A suo figlio, se ne ha, parla con lo stesso linguaggio? e a sua moglie? a sua madre? a suo padre? Invitato a casa di amici, se ne ha? parla così? se per caso fosse a casa a mia e parlasse così le chiederei di uscire e non farsi vedere più. Chi spaccia scurrilità per libertà di cultura e linguaggio e un non essere pensante, ha la stessa consistenza dei rumori corporali.
la mia impostazione “culturale” invece mi permette di spostarmi serenamente dalle paludi mefitiche e solforose del turpiloquio ai meravigliosi campi verdi di cavilli da accademici della crusca, scialando con un cazzo come con un corbezzolo. Mi diverto da matti ad esprimermi come mi pare con i colori che più mi divertono in quel momento. Mi spiace per lei!
Io odio il politicamente corretto, il perbenista e soprattutto il buonista, ma non sopporto il linguaggio sguaiato che usa termini come c….o ogni 2 per 3, indica semplicemtente unas povertà culturale e lessicale. Andate a scuola per reimparare, e per avere qualcosa da dire. Perchè l’unica cosa di cui è ricco il suo articolo, chiamiamolo così, è la scurrilità, il resto è uno ZERO
Caro Alberto,
felice di farti schifo!
E felice che tu abbia potuto sentire una voce fuori dal coro, nei toni e nei contenuti.
Cordialmente,
l’autore del primo articolo
(che poi è un mio post su FB ripreso, chiamarlo “articolo” mi pare quantomeno fuori luogo)

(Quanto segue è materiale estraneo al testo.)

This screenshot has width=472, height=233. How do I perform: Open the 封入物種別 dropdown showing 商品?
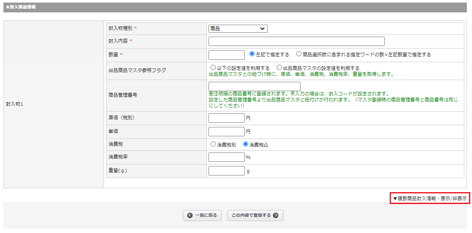click(x=238, y=29)
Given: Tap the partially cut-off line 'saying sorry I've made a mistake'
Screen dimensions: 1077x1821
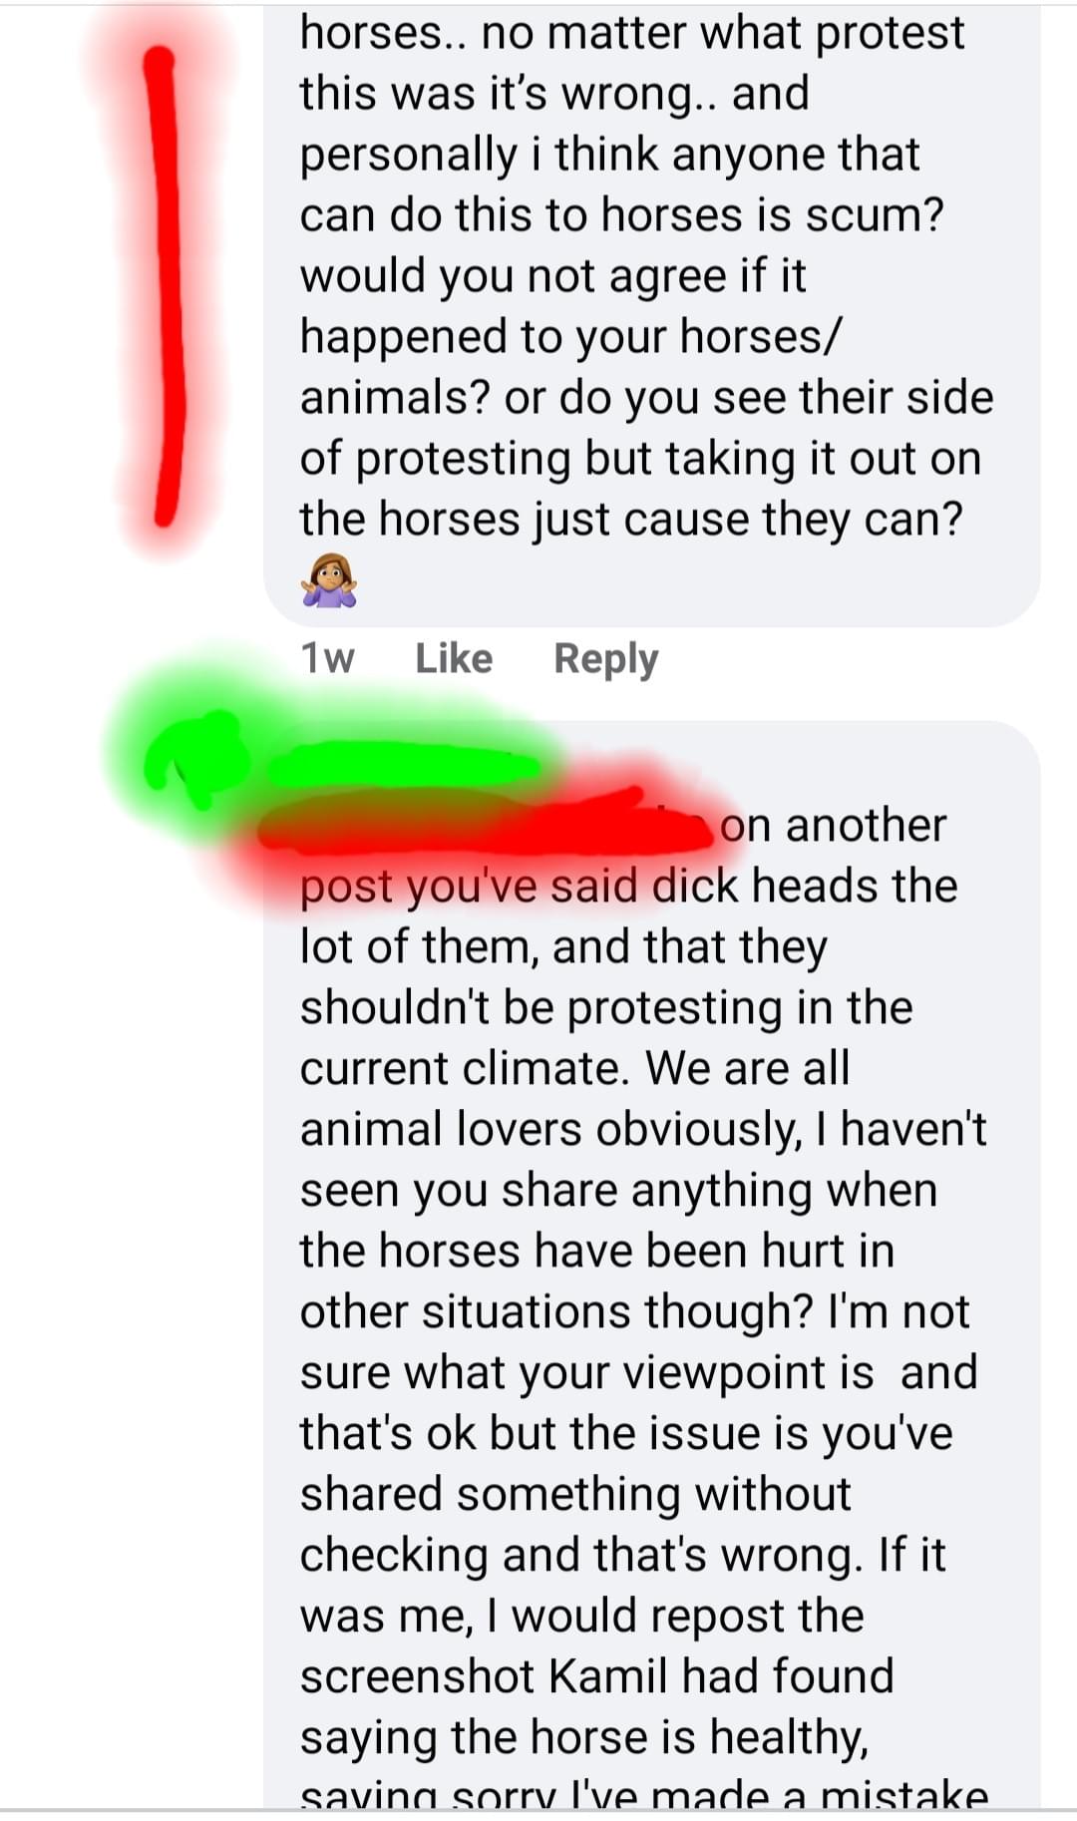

ps: del buon gusto del politically correct e del falso perbenismo imperante, soprattutto quando si parla di lavoro, denaro e anche vite, sinceramente ne faccio a meno
di nuovo
Gente che usa il linguaggio del primo articolo, mi fa schifo. E’ rivoltante dare spazio a mentecatti simili. Il buon gusto e l’educazione sapete ancora cosa sia?